Sara Cox says: “Like everyone else in the country, I’ve learned over the past few weeks how much of a crucial role our supermarkets, small shops, suppliers and farmers play in keeping us fed in times of crisis. I’m really excited to meet the key worker heroes at the very heart of this huge effort to provide us with our weekly shop - from keeping shelves fully stacked and managing queues to delivering food to our door.”

Ade Adepitan says: “Watching people legging it out of supermarkets with packets of self-raising flour, stacks of loo rolls and seeing empty shelves in my local grocery stores was surreal. It made me realise that before the pandemic hit the UK, I took food and all the systems that are in place to get it to our tables for granted. Whilst making this show I met the people who are helping to keep these systems running smoothly, and found out how they coped when our food supply chain was pushed to almost breaking point.”

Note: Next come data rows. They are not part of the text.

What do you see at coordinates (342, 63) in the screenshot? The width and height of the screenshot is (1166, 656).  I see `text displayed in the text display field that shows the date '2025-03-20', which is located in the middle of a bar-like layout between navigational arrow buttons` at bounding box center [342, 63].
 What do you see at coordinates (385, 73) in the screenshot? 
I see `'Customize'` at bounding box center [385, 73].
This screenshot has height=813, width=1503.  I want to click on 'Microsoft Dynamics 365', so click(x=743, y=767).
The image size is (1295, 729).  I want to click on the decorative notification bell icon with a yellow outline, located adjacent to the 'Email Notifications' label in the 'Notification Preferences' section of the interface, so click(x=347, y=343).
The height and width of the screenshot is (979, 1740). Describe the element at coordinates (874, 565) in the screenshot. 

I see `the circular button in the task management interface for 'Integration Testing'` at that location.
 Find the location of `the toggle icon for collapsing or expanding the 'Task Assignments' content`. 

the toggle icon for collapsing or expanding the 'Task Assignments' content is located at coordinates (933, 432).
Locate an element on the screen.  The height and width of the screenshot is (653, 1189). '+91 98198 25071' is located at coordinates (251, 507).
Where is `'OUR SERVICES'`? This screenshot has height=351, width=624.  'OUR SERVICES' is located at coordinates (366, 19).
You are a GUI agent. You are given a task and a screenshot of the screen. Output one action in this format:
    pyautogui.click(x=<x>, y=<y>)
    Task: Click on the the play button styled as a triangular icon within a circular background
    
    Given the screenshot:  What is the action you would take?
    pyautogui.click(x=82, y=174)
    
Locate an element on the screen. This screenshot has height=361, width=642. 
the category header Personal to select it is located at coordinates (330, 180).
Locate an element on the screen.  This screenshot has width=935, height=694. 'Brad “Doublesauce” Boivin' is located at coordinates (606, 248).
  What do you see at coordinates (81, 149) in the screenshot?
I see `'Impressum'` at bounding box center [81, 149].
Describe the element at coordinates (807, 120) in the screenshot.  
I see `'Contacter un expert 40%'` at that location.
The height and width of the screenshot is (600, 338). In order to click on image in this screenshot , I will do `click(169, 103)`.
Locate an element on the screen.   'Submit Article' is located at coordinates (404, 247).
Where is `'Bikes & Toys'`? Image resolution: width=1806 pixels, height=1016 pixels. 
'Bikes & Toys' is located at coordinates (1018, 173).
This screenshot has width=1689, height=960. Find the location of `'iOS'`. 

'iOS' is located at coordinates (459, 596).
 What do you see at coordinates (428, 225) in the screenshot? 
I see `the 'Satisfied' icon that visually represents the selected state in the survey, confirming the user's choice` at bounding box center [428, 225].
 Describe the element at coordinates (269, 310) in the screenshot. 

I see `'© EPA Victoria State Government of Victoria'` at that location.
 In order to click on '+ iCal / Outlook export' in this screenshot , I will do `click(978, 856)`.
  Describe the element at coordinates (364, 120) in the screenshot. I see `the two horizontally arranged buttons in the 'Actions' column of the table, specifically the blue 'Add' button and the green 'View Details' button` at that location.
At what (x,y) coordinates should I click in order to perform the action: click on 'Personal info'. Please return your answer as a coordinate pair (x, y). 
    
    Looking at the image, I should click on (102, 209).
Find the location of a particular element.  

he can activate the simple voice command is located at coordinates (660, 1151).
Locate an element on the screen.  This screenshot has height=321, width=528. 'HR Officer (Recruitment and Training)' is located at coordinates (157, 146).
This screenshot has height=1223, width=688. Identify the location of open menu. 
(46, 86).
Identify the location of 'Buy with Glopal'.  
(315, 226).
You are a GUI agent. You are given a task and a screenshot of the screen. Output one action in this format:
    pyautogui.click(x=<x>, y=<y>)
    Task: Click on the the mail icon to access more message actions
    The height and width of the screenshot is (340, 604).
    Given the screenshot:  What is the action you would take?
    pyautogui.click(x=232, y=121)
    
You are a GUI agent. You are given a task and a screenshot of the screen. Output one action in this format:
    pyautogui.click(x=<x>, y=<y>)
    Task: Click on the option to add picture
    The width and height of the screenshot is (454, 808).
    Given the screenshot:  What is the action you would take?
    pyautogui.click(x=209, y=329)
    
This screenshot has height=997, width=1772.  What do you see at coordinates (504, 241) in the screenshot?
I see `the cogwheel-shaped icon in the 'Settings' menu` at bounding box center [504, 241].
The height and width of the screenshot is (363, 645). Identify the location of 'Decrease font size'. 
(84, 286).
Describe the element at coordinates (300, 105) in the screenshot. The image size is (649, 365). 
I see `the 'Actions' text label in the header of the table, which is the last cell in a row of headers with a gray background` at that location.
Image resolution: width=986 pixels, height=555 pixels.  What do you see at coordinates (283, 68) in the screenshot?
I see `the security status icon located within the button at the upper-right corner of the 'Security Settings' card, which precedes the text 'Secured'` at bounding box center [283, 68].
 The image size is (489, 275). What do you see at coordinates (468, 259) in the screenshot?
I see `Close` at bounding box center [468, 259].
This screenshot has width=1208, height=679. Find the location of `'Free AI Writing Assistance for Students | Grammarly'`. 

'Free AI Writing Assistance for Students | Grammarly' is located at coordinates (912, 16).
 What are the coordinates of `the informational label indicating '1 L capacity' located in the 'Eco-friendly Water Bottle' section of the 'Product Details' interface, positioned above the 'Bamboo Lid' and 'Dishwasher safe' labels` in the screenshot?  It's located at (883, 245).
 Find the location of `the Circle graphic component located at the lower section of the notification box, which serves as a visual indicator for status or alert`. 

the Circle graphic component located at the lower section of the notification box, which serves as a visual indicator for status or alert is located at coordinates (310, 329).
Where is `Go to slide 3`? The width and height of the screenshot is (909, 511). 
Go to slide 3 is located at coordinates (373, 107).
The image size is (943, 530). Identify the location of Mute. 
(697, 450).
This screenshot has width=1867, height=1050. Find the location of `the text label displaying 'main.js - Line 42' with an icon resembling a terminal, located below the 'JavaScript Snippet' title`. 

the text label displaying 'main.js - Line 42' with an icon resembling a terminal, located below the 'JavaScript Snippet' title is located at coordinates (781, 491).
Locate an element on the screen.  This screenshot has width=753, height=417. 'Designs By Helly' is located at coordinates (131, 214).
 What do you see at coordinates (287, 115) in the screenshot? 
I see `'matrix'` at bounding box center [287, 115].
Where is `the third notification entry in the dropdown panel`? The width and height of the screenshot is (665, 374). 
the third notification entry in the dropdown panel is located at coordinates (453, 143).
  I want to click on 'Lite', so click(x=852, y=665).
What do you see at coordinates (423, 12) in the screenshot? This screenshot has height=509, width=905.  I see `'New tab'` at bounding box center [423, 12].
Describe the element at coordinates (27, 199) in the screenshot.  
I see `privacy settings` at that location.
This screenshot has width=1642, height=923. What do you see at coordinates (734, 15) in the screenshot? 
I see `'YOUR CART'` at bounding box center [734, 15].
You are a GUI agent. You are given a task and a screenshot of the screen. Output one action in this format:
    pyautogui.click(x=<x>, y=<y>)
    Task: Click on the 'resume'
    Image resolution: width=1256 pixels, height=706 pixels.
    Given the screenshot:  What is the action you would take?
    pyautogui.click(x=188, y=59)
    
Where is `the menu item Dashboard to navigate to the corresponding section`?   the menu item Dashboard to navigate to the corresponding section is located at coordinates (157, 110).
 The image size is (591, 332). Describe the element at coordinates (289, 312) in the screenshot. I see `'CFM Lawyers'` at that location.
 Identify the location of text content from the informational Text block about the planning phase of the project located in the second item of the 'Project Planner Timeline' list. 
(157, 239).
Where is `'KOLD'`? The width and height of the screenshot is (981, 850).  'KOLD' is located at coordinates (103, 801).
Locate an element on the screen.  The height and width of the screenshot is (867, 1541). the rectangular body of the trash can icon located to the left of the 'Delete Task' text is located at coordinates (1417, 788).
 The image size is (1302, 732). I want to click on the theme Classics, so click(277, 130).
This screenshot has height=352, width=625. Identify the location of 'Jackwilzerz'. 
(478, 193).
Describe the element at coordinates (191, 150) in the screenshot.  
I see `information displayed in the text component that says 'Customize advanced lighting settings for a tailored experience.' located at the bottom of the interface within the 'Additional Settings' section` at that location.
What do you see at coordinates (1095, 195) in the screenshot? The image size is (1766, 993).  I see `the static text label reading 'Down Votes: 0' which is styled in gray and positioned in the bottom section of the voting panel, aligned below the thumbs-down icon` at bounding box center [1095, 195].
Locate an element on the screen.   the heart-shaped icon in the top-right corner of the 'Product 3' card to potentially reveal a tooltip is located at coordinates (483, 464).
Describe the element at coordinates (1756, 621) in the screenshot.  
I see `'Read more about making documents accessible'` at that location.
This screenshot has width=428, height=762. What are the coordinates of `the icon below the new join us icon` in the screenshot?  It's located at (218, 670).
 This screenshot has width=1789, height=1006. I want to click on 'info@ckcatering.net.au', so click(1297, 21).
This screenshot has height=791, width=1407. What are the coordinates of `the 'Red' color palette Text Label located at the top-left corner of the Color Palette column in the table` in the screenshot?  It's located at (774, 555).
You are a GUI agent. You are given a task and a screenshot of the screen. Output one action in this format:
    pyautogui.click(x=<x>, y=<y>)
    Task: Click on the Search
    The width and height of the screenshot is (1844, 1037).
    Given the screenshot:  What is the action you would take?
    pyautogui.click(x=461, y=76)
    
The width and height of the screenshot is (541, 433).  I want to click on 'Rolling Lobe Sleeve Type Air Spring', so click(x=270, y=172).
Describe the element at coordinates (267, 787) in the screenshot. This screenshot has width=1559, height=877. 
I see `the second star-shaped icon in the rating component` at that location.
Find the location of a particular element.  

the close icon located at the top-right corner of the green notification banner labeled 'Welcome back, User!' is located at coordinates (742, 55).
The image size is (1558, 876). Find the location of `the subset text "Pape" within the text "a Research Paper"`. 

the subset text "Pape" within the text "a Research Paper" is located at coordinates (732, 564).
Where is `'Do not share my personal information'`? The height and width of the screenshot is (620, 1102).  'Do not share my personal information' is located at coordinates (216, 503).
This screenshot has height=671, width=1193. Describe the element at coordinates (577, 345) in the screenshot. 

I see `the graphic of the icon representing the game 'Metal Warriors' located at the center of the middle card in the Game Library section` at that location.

Sara finds out what goes on in one supermarket over 24 hours - from opening to closing and all through the night - to see how they’re coping during the crisis.

And Ade sees how the nations’ farms, factories and depots have risen to the challenge to produce and supply our supermarkets with food in these exceptional circumstances.

They’ll gain insights into exactly how our shopping habits have changed during the crisis; discover why the supply system almost reached breaking point; and explore the long term impacts of the pandemic on the way we shop.

Keeping Britain Fed (w/t), a 1x60’ programme for BBC Two, is made by BBC Studios’ Science Unit. It was commissioned by Patrick Holland, Controller, BBC Two and Jack Bootle, Head of Commissioning, Science and Natural History. The Commissioning Editor is Abigail Priddle. The Executive Producer is Paul Overton.